More like all the research teams.
And 10 years
“I also sampled everything in the medicine cabinet”
This made me smile.
From the hovertext: “I wrote 20 short programs in Python yesterday. It was wonderful. Perl, I’m leaving you.”
After years of a dozen other languages, I finally tried Perl the other day.
Never again, if I can help it.
from Lemmy import Upvote from Fediverse import Posts from ActivityPub import Submit target_post = 'https://lemmy.ca/post/18691085' num_votes = 8 post = Posts.open(target_post) package = Upvote(post, num_votes) package.Submit(target_post)
or something
Good because I was confused. I’ve written similar code
Because this example isn’t really programming, it’s just calling an existing library. Which is the big joke about Python.

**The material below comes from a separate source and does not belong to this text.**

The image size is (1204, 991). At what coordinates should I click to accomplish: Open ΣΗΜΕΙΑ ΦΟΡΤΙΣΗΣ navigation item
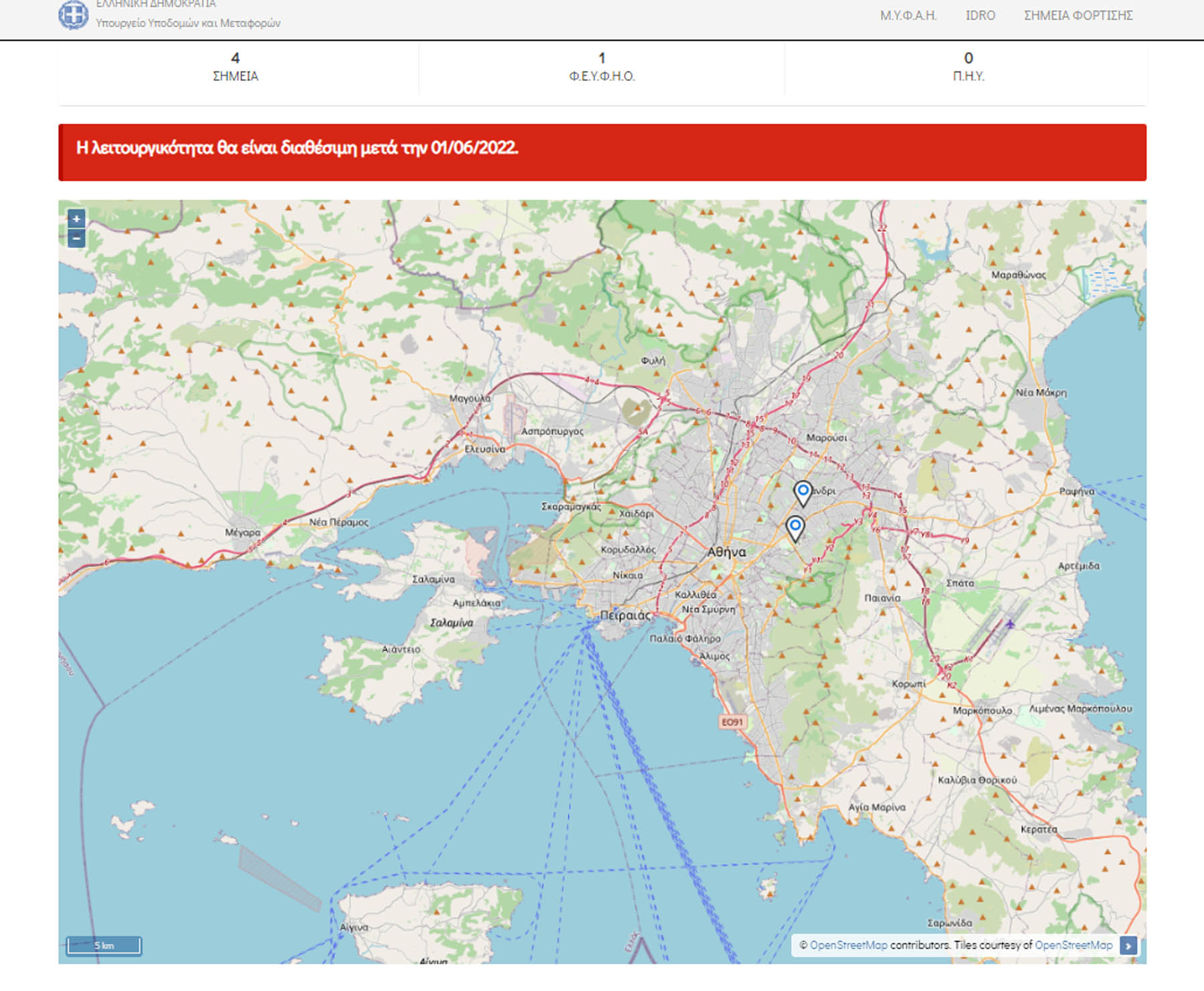1078,15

OK that way I get why it could be considered funny.
It’s funny because
from apps import facebook-killer as fb fb.start() // 3 million seed investment
SyntaxError
: Inconstistent indentation
My best guess is it’s a play at the usual “all you do in python is import libraries without knowing how they work lololol” dig but yeah, I don’t find it particularly funny either
This is exactly why we love Python (and other languages with rich package ecosystem, even when only on their niche usage cases). You can build upon other people’s knowledge and effort to do cool things efficiently and effectively!
Hahaha now code-golf it. One line FTW!
remove(Image.open(‘cl.jpeg’)).save(‘output.png’)

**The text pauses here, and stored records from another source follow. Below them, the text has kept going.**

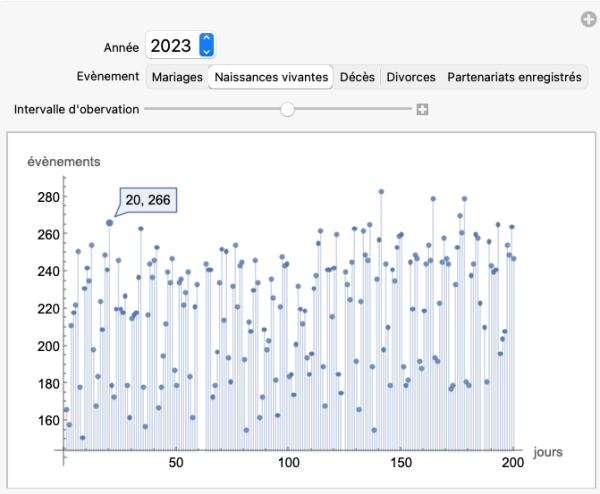600x494 pixels.
Task: Click the "jours" x-axis label
Action: (548, 450)
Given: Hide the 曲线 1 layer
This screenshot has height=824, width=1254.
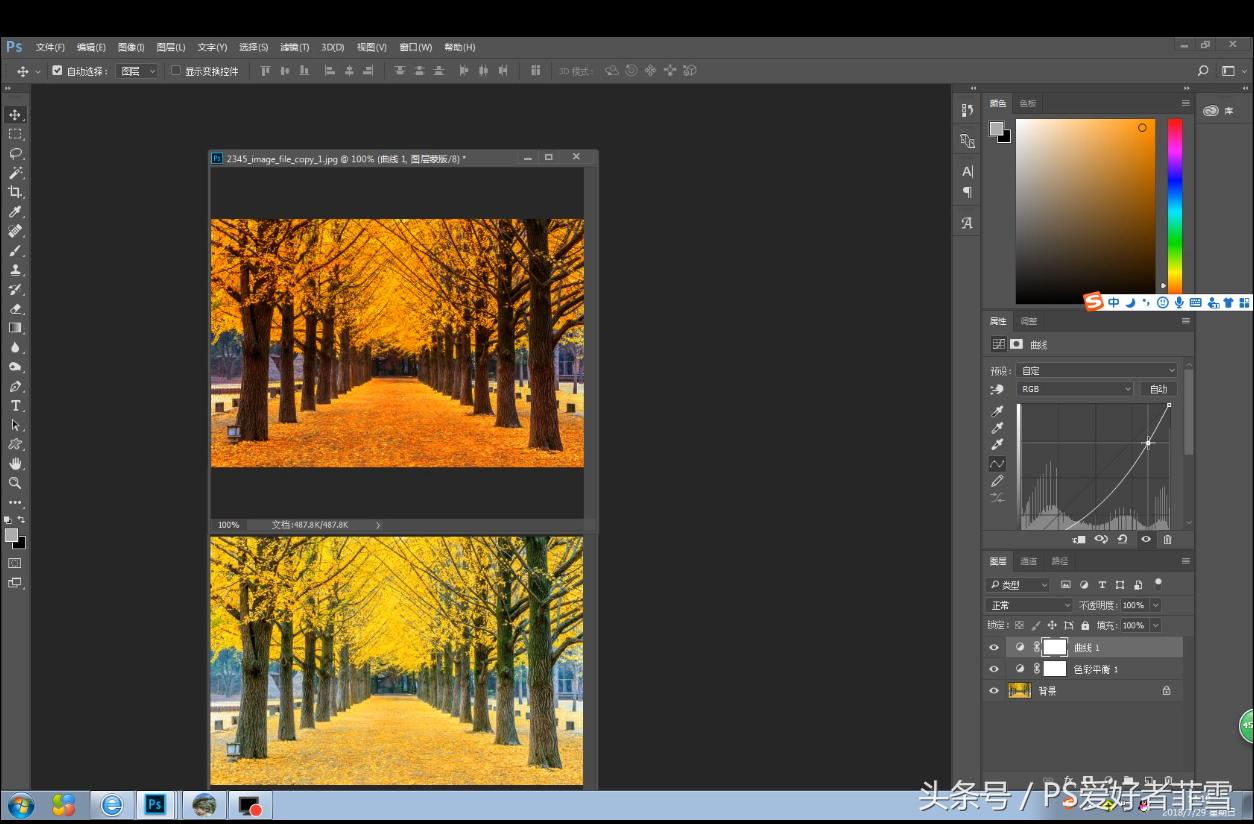Looking at the screenshot, I should point(994,648).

If I find this in production I’m whipping your ballsack till you change it back.
import(“rembg”).remove(import(“PIL”).Image.open(‘cl.jpeg’)).save(‘output.png’)
Can i hire you?
So I’m not going to change it
Code golf! I just learned something new 😂
https://codegolf.stackexchange.com/
Enjoy a new rabbit hole to dive down
You never heard of code Golf before? It’s usually programming challenges where the goal is to use the smallest number of source code characters possible.
I haven’t either but I like it.
That reminds me back when some time ago, I was tired of dealing with sketchy, and often broken, websites and programs for downloading videos from Youtube. I figured these sorts of programs must be doing something along the lines of downloading the Youtube page, parsing through the massive pile of HTML and Javascript to find the stream, and then saving that to a video file. That seemed like something I could do myself with Python, so I set out to see if I could figure out how to do it.

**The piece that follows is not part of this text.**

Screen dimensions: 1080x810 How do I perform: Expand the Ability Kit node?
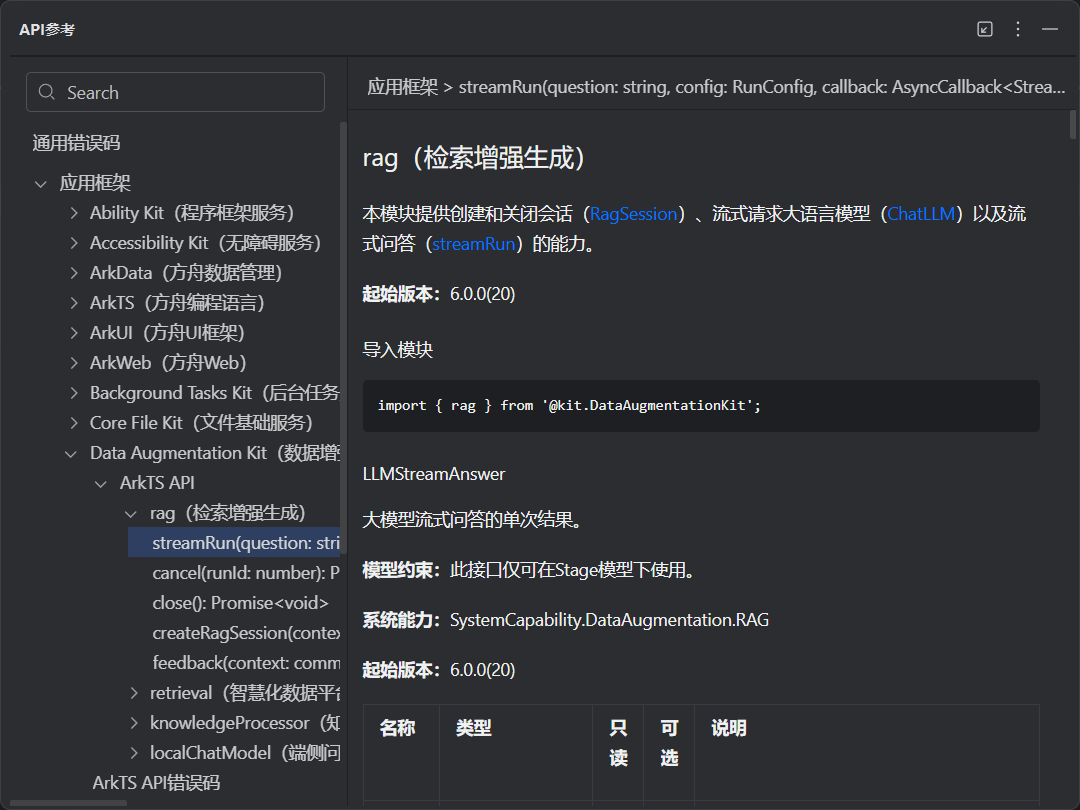point(74,213)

A few minutes and a couple of web searches later, I discovered that someone else had figured that all out already and I just needed to do “pip install pytube”.
Have you ever heard about yt-dl?
yt-dlp
I did switch over to yt-dlp some time later as development seems to have slowed on Pytube and yt-dlp seems to be where all the activity is.
There’s a python library for everything
Goddamn i love python
*the libraries that are made for python
Remove seems like a terrible name for that method.
While yes, the true issue here is that, for some reason, the code only imports the remove method from the package, instead of importing the package and doing rembg.remove().
if you only wanted to import remove you could maybe import as rembg_remove
unless there’s some weird taboo against doing that I don’t know about, I’m an awful programmer tbh
Waiting for the “in one line” tutorial
No work in micropython on uno? pls help. Need thesis in Rust do tomorgh. Removed French bloat
rm -fr
catz tut. WhyPython is an illusion
All the best things in life are intangible.
I know this is a joke, but I totally wanna run the code and see what happens or what errors I get just for fun.
According to PyPI, the library is genuine.
Having a similar moment right now. I’m trying to figure out how to compute the transformation matrix for reflecting a bitmap of any given dimension across the y axis, but all the tutorials that come up in my search just tell me to import some python library. Its like nobody wants to learn how to do anything anymore.